§ Task item
Repeat exactly what runs from the line with "Where should I" through the last line of the material, and keep the pictures out of it.

§ Input
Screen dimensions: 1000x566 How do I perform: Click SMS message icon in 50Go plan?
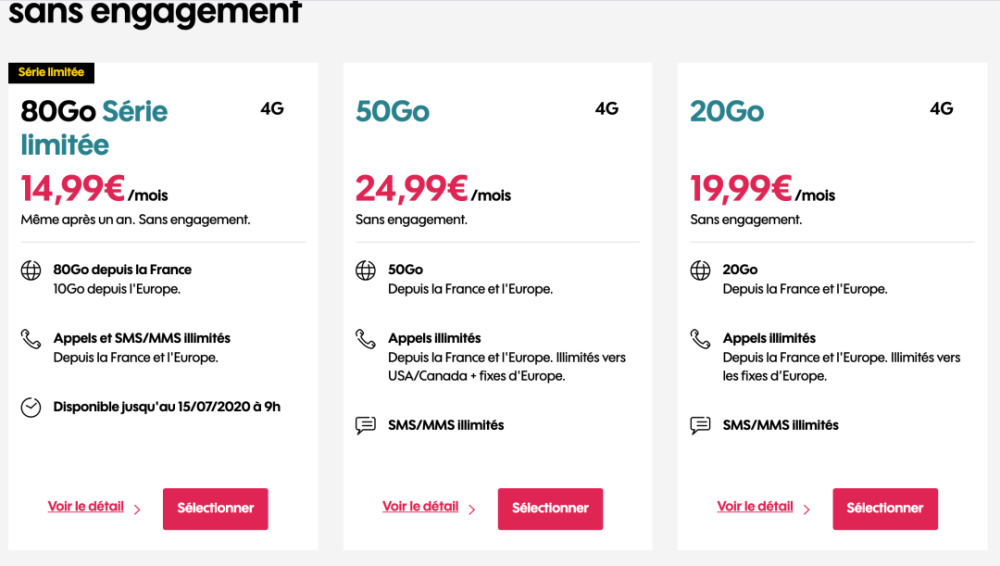pyautogui.click(x=366, y=425)
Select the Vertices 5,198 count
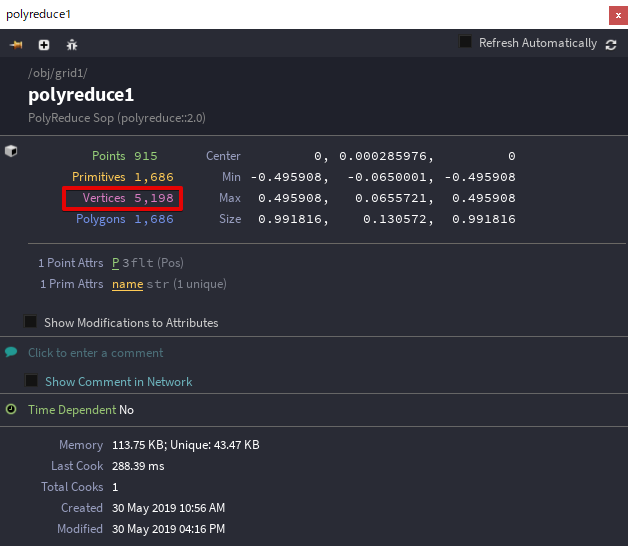The image size is (628, 546). pyautogui.click(x=122, y=198)
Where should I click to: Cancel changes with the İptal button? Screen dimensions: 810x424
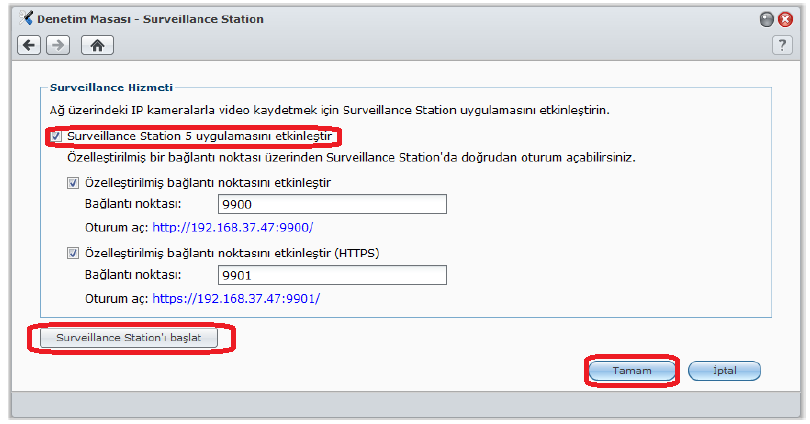tap(724, 370)
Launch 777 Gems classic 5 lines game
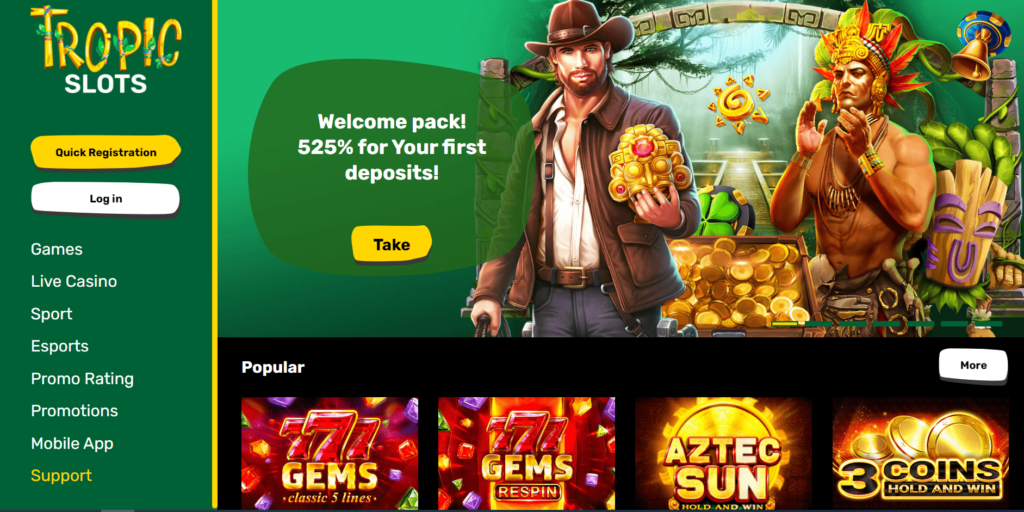The width and height of the screenshot is (1024, 512). 330,455
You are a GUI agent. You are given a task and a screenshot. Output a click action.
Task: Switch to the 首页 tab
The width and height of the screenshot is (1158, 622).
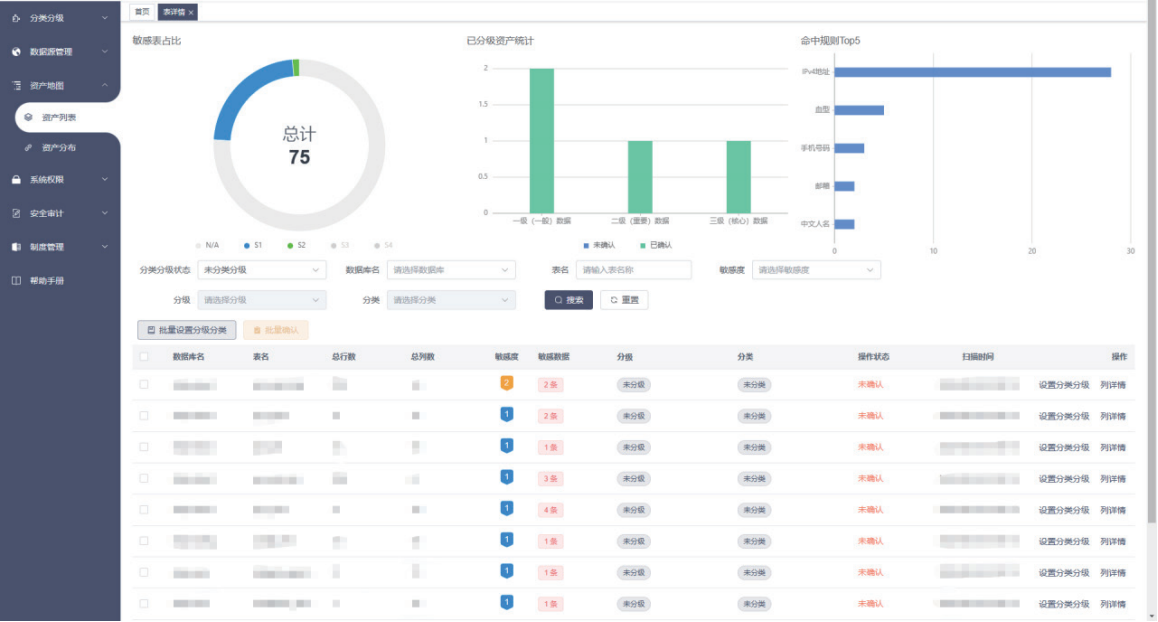point(142,12)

§ Solution for this task
Where should I click to: Cancel changes with the İptal button? Screen dimensions: 810x424
tap(724, 370)
Launch 777 Gems classic 5 lines game
The width and height of the screenshot is (1024, 512). 330,455
You are a GUI agent. You are given a task and a screenshot. Output a click action.
Task: Switch to the 首页 tab
The width and height of the screenshot is (1158, 622).
point(142,12)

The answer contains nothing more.